22.7. La loi contre les manifestations orangistes

Il nous reste à rapporter un dernier incident auquel les pillages d'avril donnèrent naissance.

Éclairé par l'expérience et voulant se mettre à l'abri d'attaques nouvelles, le cabinet réclama des Chambres une loi sévère contre les manifestations orangistes.

Cette loi était indispensable. Malgré la leçon terrible qu'ils venaient de recevoir, les partisans de la maison d'Orange continuaient leur propagande avec une inconcevable audace. Polémiques insolentes dans les colonnes des journaux, libelles, satires, caricatures, chansons séditieuses, tous les moyens leur semblaient bons pour alarmer les masses et jeter le discrédit sur le trône issu des suffrages du Congrès. Si l'on voulait éviter une explosion nouvelle, il fallait de toute nécessité mettre un terme à ces menées contre-révolutionnaires. Tel était le but du projet de loi sur les démonstrations orangistes, déposé dans la séance de la Chambre des Représentants du 15 mai 1834 (Note de bas de page : Les pillages semblaient avoir accru l'audace des orangistes. Ils mirent en circulation un prospectus avec fac simile d'une médaille en bronze destinée à perpétuer le souvenir des journées du 5 et du 6 avril. On voyait d'un côté une maison livrée au pillage en présence du roi des Belges, entouré de son état-¬major, de la populace et de plusieurs prêtres, avec cette inscription dans l'exergue : « Vivat ! Vivat ! C'est pour vous, Sire ! - Bien ! Bien ! Mais ne brûlez pas ! » Au revers on lisait : «Quinta. e. sexta aprilis anno MDCCCXXXIV. Leopoldo regnante et. perequitante populatoresque laudante Rodenbacho civitatis ma¬gistro, militari, legionibus adslantibus domus et palatia pro tuendo novo regno expilata » - Rien n'égale la violence des pamphlets orangistes de l'époque. Dans l'Almanach antirévolutionnaire (Anvers, 1834) on lit une foule de strophes tout aussi cyniques que les deux suivantes :

« Je donne aux Anglais l'industrie,

Combats et périls aux Français,

Aux Belges la bigoterie

Et le commerce aux Hollandais ;

Je retiens un poste honorable

Pour chaque mauvais garnement,

Pour moi bon lit et bonne table,

Afin de vivre longuement.

« Si Nassau reprend son royaume,

L'or m'adoucira ce malheur,

Et je pourrai dire à Guillaume :

Rien n'est perdu, rien, fors l'honneur.

Puis prenant de l'or et la fuite,

De Clarmont au jardin charmant

Je saurai regagner le gîte,

Afin de vivre longuement. »

On peut consulter encore le Petit Catéchisme politique à l'usage des honnêtes gens (Liége, 1833) et l'opuscule intitulé : Zedeleer der Oproerigen (Liège, 1834)).

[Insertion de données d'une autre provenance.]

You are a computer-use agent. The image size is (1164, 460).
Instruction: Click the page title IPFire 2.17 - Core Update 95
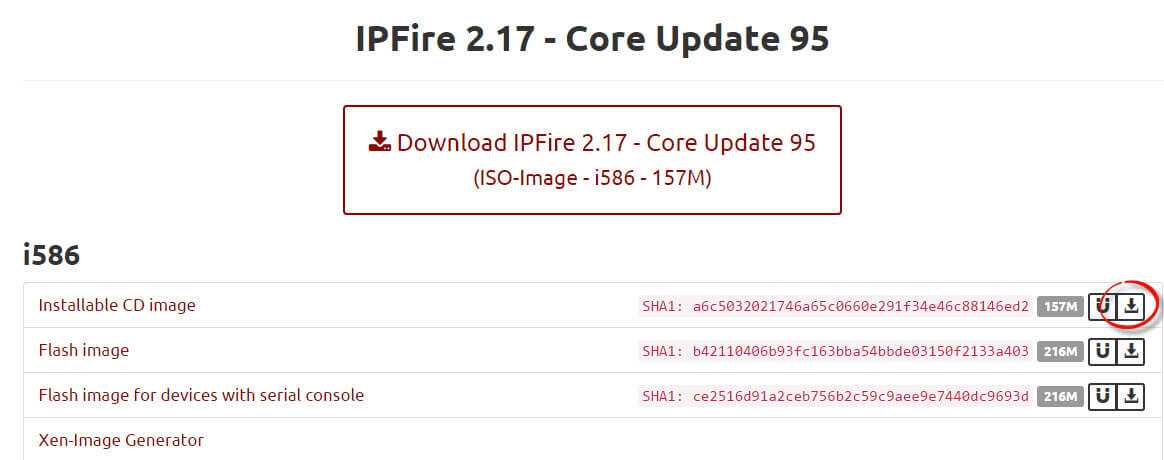point(592,38)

(page 196) Par une exception bien rare à cette époque, les propositions ministérielles furent cette fois adoptées à la presque unanimité des suffrages. La Chambre des Représentants admit le projet par 60 voix contre 4, et le Sénat par 32 voix contre 3. Quiconque, soit par des discours, des cris ou des menaces proférés dans un lieu public, soit par des écrits, des gravures, des peintures ou des emblèmes distribués ou mis en vente, soit par des placards ou des affiches, ou de toute autre manière, avait publiquement appelé ou provoqué le retour de la famille d'Orange Nassau ou d'un de ses membres, devenait passible d'un emprisonnement de trois mois à cinq ans et d'une amende de 500 à 10,000 francs. D'autres peines sévères étaient comminées contre ceux qui se rendraient coupables d'une démonstration publique en faveur de la maison d'Orange, ou qui même se borneraient à porter, sans autorisation du roi, un drapeau, une cocarde ou tout autre insigne distinctif d'une nation étrangère. (page 197) La loi ne devait perdre son effet qu’au jour des ratifications d’un traité définitif entre la Hollande et la Belgique (Note de bas de page : Votée par la Chambre le 9 mai et par le Sénat le 21 du même mois, la loi ne fut promulguée que le 25 juillet.

(Note de bas de page : A l'égard des faits rapportés dans ce chapitre on peut consulter : Lettre adressée à la Chambre des Représentants, le 27 janvier 1835, par M. François, administrateur de la sûreté publique ; Rapports faits à la Chambre des Représentants et au Sénat, par les ministres de l'Intérieur et de la Justice, sur les événements des 5 et 6 avril et les expulsions qui les ont suivis (Brux., Remy, 1834, in-8°)).